Ugly numbers from dp

#1

Here’s my implementation of ugly numbers. I am doing it using sieve, if a current number is a prime number I am not including that in our sequence but keeping 2,3,5 as my exception. I am getting segmentation fault here. Please help

#2

hello @div_yanshu07

the segfault is due to overflow.
image

use long long here.

also the approach is not correct.
u are just avoiding prime numbers but there can be composite number which is not ugly number.

try different approach

#3

see this->
We have an array k of first n ugly number. We only know, at the beginning, the first one, which is 1. Then

k[1] = min( k[0]x2, k[0]x3, k[0]x5).
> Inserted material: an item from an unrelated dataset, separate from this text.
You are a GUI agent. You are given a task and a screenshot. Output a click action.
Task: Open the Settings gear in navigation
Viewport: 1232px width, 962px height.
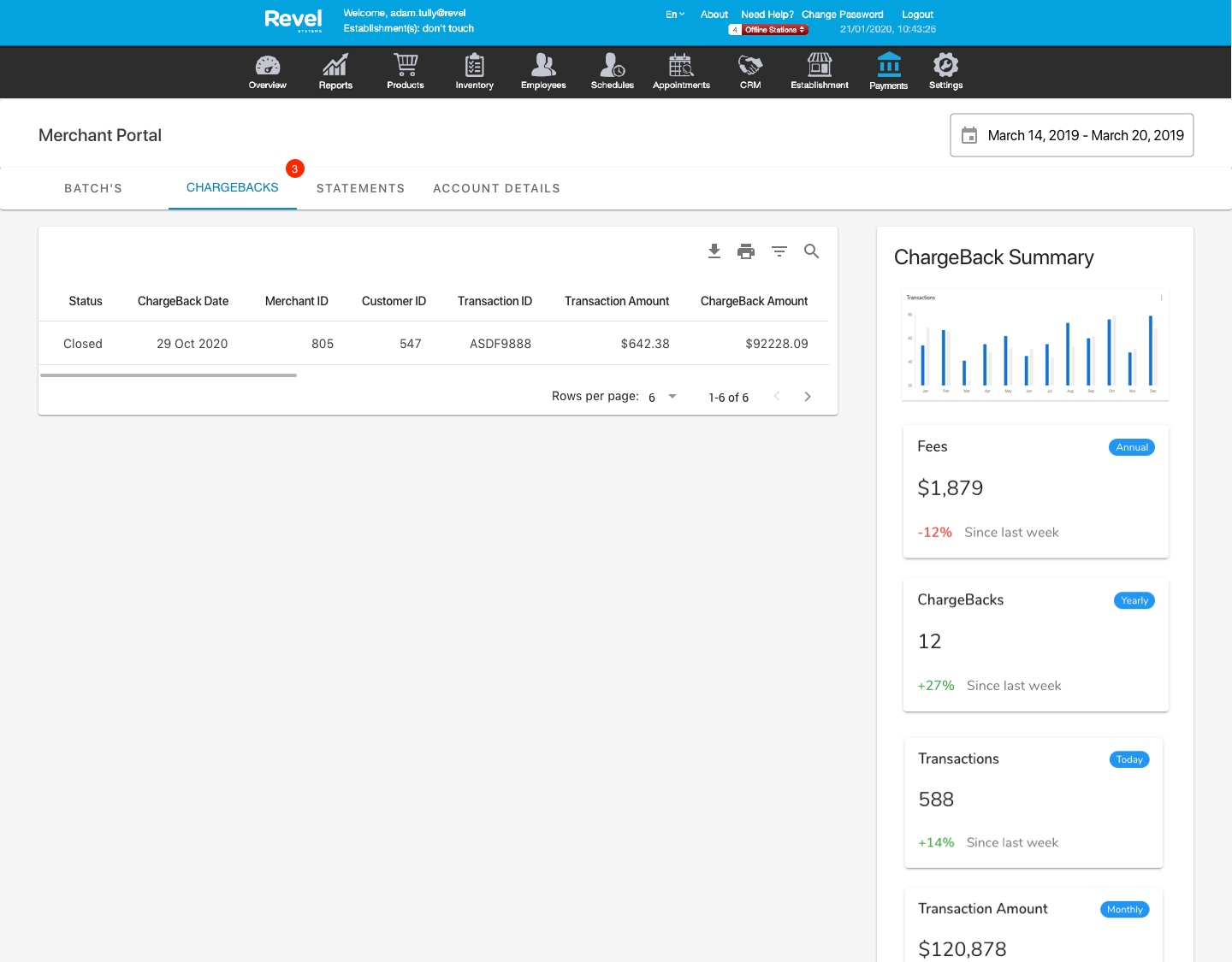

The answer is k[0]x2. So we move 2’s pointer to 1. Then we test:

k[2] = min( k[1]x2, k[0]x3, k[0]x5). And so on. Be careful about the cases such as 6, in which we need to forward both pointers of 2 and 3.

  int nthUglyNumber(int n) {
        if(n <= 0) return false; // get rid of corner cases 
        if(n == 1) return true; // base case
        int t2 = 0, t3 = 0, t5 = 0; //pointers for 2, 3, 5
        vector<int> k(n);
        k[0] = 1;
        for(int i  = 1; i < n ; i ++)
        {
            k[i] = min(k[t2]*2,min(k[t3]*3,k[t5]*5));
            if(k[i] == k[t2]*2) t2++; 
            if(k[i] == k[t3]*3) t3++;
            if(k[i] == k[t5]*5) t5++;
        }
        return k[n-1];
    }
#4

Array of first k ugly numbers?? HOW??

#5

bro by that i mean we have array k with size n .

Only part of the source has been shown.